— START TASK INPUT —

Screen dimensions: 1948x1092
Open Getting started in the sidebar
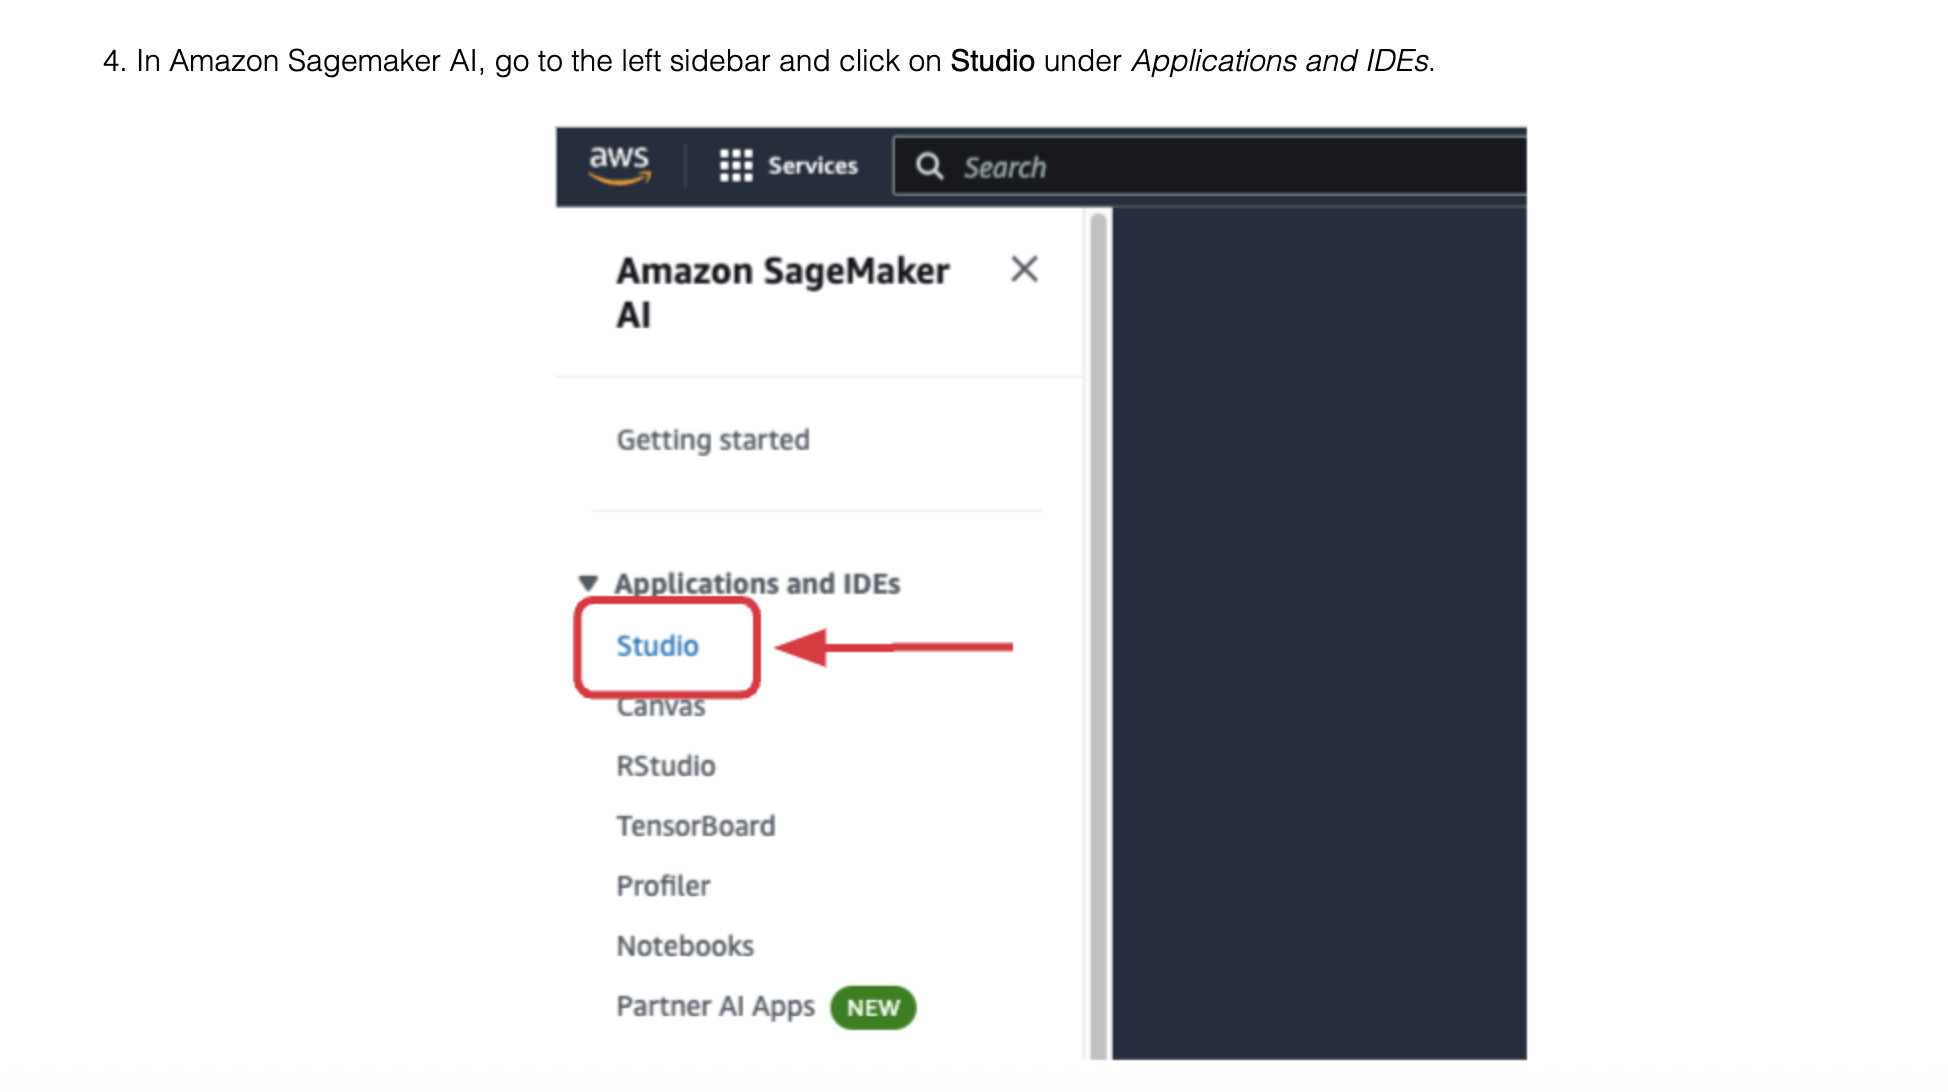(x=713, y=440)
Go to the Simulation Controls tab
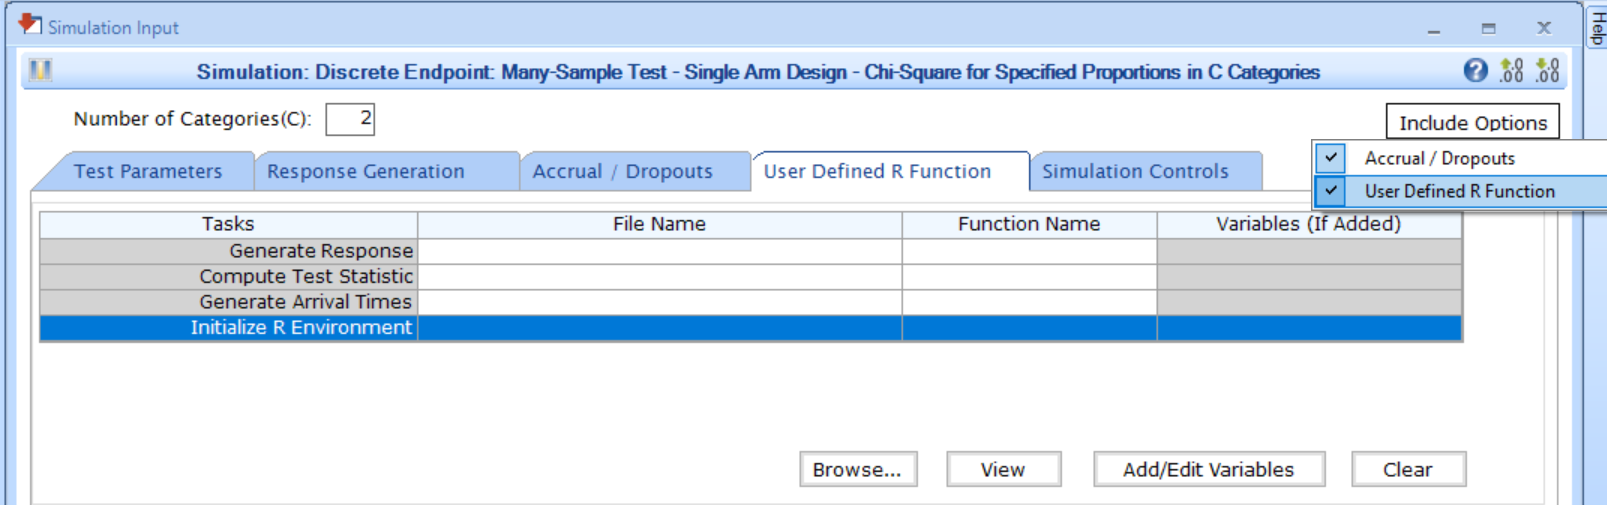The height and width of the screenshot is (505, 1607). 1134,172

— END TASK INPUT —

§ **GOAL**
Count how many lines in the items above contain the word "sidebar". Reply with the number alone.

§ **SOLUTION**
1